Data supplied:

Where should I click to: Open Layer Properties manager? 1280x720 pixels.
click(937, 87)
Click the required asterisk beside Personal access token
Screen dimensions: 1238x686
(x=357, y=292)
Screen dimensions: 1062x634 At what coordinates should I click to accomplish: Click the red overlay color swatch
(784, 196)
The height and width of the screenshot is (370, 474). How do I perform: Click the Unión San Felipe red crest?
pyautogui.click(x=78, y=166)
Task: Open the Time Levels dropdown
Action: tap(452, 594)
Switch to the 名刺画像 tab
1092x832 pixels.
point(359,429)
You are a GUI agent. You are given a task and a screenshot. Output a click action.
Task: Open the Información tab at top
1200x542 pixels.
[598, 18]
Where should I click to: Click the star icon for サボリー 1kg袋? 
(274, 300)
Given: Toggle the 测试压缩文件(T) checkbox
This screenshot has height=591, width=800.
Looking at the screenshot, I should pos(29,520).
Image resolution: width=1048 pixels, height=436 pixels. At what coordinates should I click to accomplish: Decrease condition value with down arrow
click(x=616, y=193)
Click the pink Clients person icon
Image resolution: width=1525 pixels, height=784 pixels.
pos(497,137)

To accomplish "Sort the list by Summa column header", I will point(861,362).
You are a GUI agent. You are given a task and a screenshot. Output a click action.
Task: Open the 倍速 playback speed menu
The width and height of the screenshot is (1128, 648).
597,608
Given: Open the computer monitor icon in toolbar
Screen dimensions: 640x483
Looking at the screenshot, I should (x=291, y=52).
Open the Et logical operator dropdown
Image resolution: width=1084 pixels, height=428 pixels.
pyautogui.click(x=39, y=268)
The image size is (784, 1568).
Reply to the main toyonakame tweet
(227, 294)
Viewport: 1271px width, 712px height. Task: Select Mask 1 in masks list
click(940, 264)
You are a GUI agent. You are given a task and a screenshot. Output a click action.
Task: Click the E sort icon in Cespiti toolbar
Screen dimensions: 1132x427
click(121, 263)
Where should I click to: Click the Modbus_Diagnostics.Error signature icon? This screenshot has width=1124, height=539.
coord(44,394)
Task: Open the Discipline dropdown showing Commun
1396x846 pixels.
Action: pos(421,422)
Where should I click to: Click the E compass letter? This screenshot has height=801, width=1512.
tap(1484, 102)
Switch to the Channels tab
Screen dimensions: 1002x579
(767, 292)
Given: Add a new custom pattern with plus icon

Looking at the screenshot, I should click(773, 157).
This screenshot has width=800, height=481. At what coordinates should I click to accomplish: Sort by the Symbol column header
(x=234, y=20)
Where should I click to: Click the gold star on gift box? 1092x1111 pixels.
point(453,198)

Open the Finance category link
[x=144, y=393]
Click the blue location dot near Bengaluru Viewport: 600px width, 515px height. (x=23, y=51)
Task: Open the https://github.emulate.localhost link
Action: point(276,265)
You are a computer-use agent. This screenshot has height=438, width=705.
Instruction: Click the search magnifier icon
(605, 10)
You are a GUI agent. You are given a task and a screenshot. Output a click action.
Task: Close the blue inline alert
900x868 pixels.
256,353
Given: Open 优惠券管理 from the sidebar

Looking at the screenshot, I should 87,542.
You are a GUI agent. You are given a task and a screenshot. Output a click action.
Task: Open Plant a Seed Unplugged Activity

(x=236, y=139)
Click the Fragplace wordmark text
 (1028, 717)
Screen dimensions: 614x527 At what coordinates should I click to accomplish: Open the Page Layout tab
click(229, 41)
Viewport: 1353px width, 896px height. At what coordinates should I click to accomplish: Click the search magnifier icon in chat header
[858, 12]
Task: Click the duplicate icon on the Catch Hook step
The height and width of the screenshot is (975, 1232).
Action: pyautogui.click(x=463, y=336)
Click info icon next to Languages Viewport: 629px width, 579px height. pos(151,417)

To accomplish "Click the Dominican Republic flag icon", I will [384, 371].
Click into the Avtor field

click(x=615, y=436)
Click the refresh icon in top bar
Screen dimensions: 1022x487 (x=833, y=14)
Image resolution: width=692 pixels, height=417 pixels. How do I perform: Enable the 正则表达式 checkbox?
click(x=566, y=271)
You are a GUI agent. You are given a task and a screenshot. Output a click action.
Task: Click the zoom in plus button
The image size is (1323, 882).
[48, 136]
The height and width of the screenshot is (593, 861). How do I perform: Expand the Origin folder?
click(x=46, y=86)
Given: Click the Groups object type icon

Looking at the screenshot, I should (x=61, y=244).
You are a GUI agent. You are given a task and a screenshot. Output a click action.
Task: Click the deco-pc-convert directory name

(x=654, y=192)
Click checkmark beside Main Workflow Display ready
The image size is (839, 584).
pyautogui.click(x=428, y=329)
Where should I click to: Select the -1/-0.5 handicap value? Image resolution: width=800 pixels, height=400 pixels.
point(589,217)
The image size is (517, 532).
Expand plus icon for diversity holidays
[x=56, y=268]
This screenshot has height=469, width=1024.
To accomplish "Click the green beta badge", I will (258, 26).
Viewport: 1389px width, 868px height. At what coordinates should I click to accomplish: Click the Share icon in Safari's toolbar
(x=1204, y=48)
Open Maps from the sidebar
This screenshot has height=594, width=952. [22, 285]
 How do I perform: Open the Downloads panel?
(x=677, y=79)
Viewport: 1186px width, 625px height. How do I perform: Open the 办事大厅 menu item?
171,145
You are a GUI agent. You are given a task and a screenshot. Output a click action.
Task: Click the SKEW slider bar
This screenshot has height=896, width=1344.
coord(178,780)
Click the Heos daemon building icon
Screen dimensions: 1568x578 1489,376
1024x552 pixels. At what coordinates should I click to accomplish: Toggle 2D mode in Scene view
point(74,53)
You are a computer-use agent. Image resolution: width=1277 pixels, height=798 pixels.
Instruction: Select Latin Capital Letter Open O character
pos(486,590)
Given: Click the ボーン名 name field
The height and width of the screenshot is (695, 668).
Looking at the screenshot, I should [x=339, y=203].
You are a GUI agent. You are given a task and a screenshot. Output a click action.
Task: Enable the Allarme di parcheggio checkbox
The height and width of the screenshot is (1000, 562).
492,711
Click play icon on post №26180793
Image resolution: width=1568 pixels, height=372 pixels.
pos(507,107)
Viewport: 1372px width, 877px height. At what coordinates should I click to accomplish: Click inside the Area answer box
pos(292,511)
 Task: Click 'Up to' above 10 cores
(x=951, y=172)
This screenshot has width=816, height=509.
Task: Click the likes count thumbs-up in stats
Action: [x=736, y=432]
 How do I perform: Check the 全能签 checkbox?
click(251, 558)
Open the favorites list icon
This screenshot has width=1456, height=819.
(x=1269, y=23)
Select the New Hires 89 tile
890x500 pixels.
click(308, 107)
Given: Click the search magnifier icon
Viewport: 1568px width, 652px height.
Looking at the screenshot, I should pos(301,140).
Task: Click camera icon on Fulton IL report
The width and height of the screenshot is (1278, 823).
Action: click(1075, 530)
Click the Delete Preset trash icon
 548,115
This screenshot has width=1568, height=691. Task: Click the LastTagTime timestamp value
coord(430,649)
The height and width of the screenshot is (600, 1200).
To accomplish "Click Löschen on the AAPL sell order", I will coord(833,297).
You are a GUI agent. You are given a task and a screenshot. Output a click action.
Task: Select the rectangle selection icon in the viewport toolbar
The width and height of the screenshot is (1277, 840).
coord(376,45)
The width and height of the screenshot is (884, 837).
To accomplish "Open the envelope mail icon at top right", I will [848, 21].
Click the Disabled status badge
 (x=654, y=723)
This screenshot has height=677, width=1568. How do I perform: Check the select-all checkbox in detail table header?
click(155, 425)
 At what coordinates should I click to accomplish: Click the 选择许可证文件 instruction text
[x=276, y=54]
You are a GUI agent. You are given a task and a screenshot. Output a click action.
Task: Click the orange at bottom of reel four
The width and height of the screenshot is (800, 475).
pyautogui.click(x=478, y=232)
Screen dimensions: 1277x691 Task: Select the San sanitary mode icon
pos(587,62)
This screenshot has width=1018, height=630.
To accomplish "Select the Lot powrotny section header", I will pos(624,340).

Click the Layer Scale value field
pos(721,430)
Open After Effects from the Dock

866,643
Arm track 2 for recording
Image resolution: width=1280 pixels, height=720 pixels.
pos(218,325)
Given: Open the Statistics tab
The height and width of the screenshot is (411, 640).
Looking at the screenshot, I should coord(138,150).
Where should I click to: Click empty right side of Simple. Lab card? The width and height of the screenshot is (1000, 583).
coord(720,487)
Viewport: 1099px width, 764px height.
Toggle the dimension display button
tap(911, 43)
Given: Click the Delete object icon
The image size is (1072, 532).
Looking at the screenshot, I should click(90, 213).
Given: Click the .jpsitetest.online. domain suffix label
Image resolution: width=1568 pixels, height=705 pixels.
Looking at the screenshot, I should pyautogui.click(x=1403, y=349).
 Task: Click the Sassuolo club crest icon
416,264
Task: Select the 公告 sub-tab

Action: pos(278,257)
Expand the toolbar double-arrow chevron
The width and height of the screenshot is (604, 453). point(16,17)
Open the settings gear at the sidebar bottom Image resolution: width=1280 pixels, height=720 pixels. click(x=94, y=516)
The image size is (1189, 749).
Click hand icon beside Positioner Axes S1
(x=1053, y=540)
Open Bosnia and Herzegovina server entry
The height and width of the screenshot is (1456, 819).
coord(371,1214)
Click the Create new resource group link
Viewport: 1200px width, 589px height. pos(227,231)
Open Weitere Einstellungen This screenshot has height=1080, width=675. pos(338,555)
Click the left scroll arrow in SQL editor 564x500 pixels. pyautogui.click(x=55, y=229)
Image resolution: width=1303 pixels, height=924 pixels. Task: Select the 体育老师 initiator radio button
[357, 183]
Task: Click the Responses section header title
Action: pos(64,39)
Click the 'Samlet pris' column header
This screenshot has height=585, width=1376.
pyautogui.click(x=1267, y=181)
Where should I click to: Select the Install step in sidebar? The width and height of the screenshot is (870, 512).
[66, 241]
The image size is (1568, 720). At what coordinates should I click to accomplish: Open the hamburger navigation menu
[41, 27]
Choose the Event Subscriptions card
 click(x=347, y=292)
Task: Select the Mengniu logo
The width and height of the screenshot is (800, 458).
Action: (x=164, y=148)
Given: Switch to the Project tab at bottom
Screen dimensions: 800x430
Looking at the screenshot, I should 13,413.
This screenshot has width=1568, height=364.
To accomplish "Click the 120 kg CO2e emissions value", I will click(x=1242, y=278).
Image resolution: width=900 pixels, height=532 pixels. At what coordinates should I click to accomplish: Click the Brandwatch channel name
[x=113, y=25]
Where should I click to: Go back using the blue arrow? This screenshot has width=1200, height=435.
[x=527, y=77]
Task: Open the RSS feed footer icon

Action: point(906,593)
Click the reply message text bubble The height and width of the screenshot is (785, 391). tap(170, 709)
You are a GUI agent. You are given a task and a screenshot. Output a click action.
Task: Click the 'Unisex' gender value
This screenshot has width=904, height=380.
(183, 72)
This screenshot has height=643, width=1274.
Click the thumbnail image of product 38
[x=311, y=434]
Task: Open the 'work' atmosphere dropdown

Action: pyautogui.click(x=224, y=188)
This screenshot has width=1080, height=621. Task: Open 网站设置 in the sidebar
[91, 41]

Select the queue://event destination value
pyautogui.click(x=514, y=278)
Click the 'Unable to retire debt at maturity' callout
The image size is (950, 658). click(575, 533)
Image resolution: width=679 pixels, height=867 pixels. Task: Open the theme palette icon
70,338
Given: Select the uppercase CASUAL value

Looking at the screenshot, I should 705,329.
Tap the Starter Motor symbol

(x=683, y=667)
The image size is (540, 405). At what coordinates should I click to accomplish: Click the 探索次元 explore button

Activity: Write down every line of the data above that includes the string "computer".

Your solution:
Given: Open the computer monitor icon in toolbar
You are a computer-use agent. This screenshot has height=438, width=705.
You are a computer-use agent. Image resolution: width=1277 pixels, height=798 pixels.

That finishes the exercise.